----- Input records
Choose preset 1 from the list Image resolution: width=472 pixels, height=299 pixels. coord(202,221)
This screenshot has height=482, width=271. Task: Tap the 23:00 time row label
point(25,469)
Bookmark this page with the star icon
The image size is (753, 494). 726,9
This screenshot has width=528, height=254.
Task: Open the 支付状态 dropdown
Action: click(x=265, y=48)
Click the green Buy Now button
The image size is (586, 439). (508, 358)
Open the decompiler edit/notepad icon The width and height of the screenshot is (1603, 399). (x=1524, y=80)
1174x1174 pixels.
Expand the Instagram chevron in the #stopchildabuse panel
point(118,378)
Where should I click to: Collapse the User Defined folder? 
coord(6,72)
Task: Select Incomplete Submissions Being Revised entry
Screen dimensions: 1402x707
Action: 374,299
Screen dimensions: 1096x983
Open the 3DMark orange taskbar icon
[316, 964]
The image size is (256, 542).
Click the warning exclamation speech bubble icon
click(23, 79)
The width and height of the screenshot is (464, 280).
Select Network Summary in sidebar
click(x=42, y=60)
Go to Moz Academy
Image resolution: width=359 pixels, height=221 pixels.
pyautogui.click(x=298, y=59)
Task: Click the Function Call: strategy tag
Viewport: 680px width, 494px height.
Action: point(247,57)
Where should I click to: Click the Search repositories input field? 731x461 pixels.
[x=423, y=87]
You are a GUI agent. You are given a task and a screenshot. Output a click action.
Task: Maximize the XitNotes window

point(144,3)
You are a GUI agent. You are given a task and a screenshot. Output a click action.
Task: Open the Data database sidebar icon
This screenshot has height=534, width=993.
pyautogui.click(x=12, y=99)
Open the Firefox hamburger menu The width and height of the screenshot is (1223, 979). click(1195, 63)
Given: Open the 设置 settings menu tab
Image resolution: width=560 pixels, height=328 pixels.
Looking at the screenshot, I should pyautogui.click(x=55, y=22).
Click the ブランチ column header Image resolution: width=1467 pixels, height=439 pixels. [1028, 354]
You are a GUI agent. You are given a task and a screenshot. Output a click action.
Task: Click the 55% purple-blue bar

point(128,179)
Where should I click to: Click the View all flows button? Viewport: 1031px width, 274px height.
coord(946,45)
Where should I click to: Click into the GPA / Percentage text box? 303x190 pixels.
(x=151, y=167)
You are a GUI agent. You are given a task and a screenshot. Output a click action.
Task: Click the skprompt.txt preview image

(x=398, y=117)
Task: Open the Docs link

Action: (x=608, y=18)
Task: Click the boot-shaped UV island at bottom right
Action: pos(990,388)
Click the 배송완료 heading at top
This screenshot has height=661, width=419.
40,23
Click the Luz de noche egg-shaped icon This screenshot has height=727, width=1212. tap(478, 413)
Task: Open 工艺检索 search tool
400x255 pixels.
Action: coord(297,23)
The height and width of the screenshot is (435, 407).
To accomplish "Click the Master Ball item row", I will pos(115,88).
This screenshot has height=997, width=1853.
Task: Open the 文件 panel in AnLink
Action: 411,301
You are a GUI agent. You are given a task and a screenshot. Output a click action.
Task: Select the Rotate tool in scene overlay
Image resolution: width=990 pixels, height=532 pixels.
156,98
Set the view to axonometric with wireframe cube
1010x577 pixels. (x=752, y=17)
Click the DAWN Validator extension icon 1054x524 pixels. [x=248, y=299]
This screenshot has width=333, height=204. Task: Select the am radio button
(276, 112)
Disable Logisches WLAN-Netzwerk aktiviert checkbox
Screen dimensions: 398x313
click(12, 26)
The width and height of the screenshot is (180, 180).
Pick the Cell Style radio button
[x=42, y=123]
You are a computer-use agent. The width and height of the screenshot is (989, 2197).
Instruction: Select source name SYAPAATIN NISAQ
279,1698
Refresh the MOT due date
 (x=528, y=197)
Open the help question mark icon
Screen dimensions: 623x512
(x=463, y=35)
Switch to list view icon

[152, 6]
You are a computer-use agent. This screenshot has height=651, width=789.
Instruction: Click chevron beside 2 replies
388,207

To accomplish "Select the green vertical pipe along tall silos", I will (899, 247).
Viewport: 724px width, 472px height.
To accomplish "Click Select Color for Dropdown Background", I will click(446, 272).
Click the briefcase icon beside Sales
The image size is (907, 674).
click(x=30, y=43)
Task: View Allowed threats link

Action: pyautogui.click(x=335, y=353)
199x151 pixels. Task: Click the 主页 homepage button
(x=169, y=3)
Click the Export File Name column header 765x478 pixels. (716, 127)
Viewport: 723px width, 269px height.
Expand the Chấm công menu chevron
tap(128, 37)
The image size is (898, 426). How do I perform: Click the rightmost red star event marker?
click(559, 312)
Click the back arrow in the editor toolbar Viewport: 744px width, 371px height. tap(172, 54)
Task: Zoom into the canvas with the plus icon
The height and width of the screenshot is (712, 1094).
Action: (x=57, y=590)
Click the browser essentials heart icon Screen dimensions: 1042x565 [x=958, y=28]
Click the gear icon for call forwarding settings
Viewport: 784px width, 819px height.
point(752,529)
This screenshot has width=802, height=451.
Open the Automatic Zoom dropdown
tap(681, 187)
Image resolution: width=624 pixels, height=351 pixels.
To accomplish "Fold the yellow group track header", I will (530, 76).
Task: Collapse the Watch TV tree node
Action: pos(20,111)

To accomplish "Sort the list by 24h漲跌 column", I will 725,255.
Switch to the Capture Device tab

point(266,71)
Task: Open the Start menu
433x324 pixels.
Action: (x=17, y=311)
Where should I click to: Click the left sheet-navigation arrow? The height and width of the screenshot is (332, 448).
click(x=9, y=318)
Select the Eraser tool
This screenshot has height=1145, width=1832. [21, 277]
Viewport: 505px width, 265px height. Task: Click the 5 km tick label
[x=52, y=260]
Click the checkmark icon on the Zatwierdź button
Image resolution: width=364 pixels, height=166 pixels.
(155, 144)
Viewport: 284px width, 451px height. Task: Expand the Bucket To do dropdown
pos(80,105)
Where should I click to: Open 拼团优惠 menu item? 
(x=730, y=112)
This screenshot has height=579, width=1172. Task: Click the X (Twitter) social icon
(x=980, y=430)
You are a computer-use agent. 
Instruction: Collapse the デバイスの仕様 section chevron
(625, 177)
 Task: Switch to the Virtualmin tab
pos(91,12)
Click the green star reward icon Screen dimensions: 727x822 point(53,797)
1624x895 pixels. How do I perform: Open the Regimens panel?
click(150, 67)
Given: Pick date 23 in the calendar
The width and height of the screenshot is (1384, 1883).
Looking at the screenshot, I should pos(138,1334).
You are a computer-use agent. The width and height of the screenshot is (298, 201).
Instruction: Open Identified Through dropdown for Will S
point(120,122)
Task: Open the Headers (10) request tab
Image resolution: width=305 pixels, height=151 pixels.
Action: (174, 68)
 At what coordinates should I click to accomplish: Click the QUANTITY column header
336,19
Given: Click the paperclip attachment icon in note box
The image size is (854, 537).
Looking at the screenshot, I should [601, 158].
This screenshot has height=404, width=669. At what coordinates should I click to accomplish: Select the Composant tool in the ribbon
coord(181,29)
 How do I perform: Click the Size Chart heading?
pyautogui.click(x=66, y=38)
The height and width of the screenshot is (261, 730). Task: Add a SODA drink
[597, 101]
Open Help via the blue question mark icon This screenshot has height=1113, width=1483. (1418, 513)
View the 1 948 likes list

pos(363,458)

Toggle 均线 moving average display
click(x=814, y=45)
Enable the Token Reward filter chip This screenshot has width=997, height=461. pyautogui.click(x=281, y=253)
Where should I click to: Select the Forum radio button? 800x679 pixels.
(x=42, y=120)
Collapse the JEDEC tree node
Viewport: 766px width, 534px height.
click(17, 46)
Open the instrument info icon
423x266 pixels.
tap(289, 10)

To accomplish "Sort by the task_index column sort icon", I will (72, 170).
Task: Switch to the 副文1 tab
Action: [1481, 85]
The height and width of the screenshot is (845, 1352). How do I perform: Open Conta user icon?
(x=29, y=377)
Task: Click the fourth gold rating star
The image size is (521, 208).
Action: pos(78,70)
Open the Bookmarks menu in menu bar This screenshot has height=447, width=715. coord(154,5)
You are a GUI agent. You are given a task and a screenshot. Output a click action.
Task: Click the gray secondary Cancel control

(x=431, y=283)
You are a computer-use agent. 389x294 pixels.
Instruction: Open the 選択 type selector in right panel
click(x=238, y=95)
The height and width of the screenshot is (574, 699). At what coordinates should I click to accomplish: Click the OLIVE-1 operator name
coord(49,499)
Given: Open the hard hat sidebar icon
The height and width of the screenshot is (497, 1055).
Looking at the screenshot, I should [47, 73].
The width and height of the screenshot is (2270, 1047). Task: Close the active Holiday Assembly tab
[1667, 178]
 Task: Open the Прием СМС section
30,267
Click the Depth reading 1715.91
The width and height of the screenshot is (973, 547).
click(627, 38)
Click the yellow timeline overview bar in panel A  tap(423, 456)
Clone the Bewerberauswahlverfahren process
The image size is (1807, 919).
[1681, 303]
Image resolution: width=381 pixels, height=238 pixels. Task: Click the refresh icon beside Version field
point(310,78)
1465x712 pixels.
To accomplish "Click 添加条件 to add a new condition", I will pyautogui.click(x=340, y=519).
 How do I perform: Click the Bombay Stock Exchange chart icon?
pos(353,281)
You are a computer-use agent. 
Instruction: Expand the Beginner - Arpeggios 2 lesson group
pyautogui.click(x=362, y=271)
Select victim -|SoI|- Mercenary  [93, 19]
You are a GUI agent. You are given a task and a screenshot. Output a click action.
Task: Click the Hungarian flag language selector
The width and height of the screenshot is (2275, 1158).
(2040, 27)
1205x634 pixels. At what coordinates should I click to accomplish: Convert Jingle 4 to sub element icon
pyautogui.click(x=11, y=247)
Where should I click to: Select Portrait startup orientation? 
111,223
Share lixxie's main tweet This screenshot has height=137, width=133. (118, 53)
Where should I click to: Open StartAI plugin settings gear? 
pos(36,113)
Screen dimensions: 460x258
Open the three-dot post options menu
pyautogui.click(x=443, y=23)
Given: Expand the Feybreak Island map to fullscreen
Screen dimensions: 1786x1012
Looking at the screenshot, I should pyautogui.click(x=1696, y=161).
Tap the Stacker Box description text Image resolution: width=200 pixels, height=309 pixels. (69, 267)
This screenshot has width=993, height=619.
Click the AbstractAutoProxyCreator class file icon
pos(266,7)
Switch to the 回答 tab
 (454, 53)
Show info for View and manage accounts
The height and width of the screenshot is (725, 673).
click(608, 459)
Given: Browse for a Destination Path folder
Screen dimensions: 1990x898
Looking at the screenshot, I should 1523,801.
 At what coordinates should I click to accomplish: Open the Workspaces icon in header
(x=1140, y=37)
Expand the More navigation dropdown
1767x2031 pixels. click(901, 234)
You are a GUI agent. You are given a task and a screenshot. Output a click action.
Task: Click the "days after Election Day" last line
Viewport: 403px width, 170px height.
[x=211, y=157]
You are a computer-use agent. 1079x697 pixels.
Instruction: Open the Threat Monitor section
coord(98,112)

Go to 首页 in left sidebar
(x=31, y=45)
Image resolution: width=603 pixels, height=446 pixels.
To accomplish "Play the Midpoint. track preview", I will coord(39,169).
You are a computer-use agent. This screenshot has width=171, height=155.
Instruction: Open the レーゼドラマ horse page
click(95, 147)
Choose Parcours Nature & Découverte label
----------
- Task goal:
Return the listing lines exactly as they appear, starting from the beginning of the listing and running through the line that contains "coord(6,72)", with both ends included.

- Result of this exercise:
Choose preset 1 from the list Image resolution: width=472 pixels, height=299 pixels. coord(202,221)
This screenshot has height=482, width=271. Task: Tap the 23:00 time row label
point(25,469)
Bookmark this page with the star icon
The image size is (753, 494). 726,9
This screenshot has width=528, height=254.
Task: Open the 支付状态 dropdown
Action: click(x=265, y=48)
Click the green Buy Now button
The image size is (586, 439). (508, 358)
Open the decompiler edit/notepad icon The width and height of the screenshot is (1603, 399). (x=1524, y=80)
1174x1174 pixels.
Expand the Instagram chevron in the #stopchildabuse panel
point(118,378)
Where should I click to: Collapse the User Defined folder? 
coord(6,72)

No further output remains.